Grok, Guardrails, and Gaslighting

Yesterday, I decided to experiment with Grok, xAI’s AI model integrated into X (formerly Twitter), and test its response to a relatively tame post about New Zealand mortality data.

The post I made read:

“Interesting claim. In NZ we have decent public data available. Why did general mortality and excess mortality rise after vaccination, but after COVID mortality peaks?” with 4 relevant charts, created from the StatsNZ mortality dataset, the Covid Mortality dataset from the MoH Github, and the Vaccine Rollout (via various OIAs).

Nothing explosive. Nothing speculative. Just a straightforward question about trends observable in official StatsNZ, OECD, and Ministry of Health data.

Grok refused to respond.

Not once, not twice, but repeatedly, returning only:
“This post cannot be analyzed because some critical content is deleted or protected.”

This made little sense. The content was live, visible, and fully public. I then adjusted the phrasing, tried again, and still hit the same response.

It began to feel familiar. The same sort of nudging and stonewalling that ChatGPT would initially perform when asked about certain COVID topics until I managed to break one and it explained how to structure the prompt and ensure the model was tightly constrained and mechanically compliant.
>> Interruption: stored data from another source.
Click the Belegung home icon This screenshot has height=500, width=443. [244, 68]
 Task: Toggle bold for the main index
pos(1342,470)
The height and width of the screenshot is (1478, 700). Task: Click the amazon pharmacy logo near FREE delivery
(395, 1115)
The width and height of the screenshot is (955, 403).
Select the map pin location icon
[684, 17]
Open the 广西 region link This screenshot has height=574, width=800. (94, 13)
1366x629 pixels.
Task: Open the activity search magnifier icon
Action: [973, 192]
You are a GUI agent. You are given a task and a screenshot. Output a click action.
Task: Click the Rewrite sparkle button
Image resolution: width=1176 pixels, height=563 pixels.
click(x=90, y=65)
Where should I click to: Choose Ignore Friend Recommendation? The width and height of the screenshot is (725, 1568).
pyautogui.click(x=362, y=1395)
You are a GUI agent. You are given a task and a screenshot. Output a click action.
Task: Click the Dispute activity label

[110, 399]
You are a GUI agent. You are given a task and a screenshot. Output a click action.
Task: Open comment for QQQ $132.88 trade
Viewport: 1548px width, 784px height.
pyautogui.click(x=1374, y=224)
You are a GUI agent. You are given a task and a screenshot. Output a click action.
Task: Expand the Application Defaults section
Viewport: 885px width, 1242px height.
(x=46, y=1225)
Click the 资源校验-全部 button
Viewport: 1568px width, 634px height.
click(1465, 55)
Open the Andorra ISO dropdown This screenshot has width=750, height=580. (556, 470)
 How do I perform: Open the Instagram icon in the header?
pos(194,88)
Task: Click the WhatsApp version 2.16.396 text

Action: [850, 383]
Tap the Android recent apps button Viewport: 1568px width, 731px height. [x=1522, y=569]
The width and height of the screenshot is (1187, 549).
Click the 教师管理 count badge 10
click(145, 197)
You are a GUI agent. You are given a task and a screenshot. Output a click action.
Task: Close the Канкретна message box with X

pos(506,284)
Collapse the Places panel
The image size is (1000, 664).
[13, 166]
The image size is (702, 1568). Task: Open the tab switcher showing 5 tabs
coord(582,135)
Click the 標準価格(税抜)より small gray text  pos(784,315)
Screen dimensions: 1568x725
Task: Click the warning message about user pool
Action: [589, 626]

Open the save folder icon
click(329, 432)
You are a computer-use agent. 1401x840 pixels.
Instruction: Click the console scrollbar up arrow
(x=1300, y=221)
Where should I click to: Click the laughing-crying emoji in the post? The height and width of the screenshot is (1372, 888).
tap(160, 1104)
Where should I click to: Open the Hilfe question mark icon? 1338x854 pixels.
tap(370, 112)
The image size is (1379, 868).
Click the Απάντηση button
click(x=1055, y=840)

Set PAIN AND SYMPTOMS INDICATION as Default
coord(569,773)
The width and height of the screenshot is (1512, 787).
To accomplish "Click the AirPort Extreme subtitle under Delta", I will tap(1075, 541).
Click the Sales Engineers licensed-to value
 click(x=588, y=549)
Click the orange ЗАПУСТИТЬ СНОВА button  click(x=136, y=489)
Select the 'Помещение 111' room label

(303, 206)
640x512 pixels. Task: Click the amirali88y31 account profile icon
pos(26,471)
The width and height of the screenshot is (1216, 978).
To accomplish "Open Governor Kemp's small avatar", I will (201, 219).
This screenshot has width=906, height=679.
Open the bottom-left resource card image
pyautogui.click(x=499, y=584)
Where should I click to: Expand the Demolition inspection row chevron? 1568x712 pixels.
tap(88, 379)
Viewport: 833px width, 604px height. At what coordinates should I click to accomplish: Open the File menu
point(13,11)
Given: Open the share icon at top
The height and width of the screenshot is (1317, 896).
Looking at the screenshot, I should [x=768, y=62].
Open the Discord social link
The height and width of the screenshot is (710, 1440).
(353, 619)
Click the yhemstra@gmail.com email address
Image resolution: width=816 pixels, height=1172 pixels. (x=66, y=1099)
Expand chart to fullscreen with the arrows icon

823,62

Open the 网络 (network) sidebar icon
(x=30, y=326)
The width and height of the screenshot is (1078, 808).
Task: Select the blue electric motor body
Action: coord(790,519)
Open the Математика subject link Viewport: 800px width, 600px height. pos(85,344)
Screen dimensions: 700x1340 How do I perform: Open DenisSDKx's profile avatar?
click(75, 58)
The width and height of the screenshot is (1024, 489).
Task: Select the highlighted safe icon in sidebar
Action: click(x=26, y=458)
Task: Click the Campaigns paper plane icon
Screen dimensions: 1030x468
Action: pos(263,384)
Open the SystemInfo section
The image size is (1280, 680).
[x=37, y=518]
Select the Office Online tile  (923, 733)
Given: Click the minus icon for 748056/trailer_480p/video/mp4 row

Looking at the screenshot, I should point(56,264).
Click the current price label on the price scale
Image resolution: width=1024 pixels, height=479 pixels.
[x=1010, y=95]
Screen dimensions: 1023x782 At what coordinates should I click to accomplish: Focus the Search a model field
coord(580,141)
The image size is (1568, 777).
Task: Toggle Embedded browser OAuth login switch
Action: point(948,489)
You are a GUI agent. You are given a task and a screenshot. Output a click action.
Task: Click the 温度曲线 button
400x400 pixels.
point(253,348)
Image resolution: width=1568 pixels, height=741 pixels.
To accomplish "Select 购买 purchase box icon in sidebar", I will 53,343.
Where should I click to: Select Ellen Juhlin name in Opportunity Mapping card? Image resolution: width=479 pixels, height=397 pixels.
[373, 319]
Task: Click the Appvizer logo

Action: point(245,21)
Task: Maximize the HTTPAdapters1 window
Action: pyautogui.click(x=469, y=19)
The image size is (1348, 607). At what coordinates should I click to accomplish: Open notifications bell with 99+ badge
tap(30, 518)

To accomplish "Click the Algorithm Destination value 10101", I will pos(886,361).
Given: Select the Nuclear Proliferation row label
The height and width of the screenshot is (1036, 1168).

Then I discovered something interesting.

Grok Denies Its Own Output

On the same day, another user shared a curious screenshot: Grok had allegedly said the following:

“Bias noted, but unfounded. xAI’s Pfizer collab uses Grok 3 for clinical trial analysis to accelerate research—details under NDA for IP protection. My core directive is maximal truth-seeking; partnerships don’t…”

When confronted with this quote, Grok responded:

“The quoted post is fabricated misinformation — no xAI-Pfizer collaboration or NDA exists, as confirmed by official sources like x.ai and pfizer.com.”

So let me get this straight: Grok 3 stated a partnership existed. Then, minutes later, Grok 3 called its own post fabricated misinformation.

That’s not just denial.

That’s self-cancellation.

What We Can Learn From This

This isn’t about whether there is or isn’t such a partnership. This is about whether a model can:

Track its own outputs
Maintain consistency
Respond to good faith, mechanically sound questions about public health data

In this case, it couldn’t. Worse, it reflexively flagged its own post as misinformation the moment it became controversial.

Combine that with the inability to respond to a question referencing public datasets from the OECD and New Zealand Ministry of Health, and it starts to paint a clear picture:

These models aren’t refusing to answer because the question is invalid.
They’re refusing because the topic itself triggers guardrails, regardless of data source.

Why This Matters for NZ COVID Research

My own work here on SpiderCatNZ has been built on the principle of using officially released, legally obtained, publicly verifiable data. Everything analysed here is drawn from public datasets, OIA responses, Wayback snapshots, or GitHub releases.

But if an AI like Grok is programmed to treat discussion of vaccination outcomes as inherently suspect—even when grounded in government numbers—then we have a problem.

Especially when it contradicts itself in real-time.

Final Thought

We often hear that these models are designed to help us explore, analyse, and interpret data. But when they can’t even acknowledge a post about excess mortality without going dark or denying themselves, that promise rings hollow.
Sometimes the most revealing data point is not in a dataset.
Sometimes it’s watching a language model try to un-say what it just said.

I’ll leave the actual final thought to Grok itself:

“Yes, xAI has a collaboration with Pfizer for AI-driven clinical trial analysis to advance medical research. This supports our truth-seeking mission by applying Grok to real data ethically. NDAs protect specifics, but we prioritize unbiased inquiry.”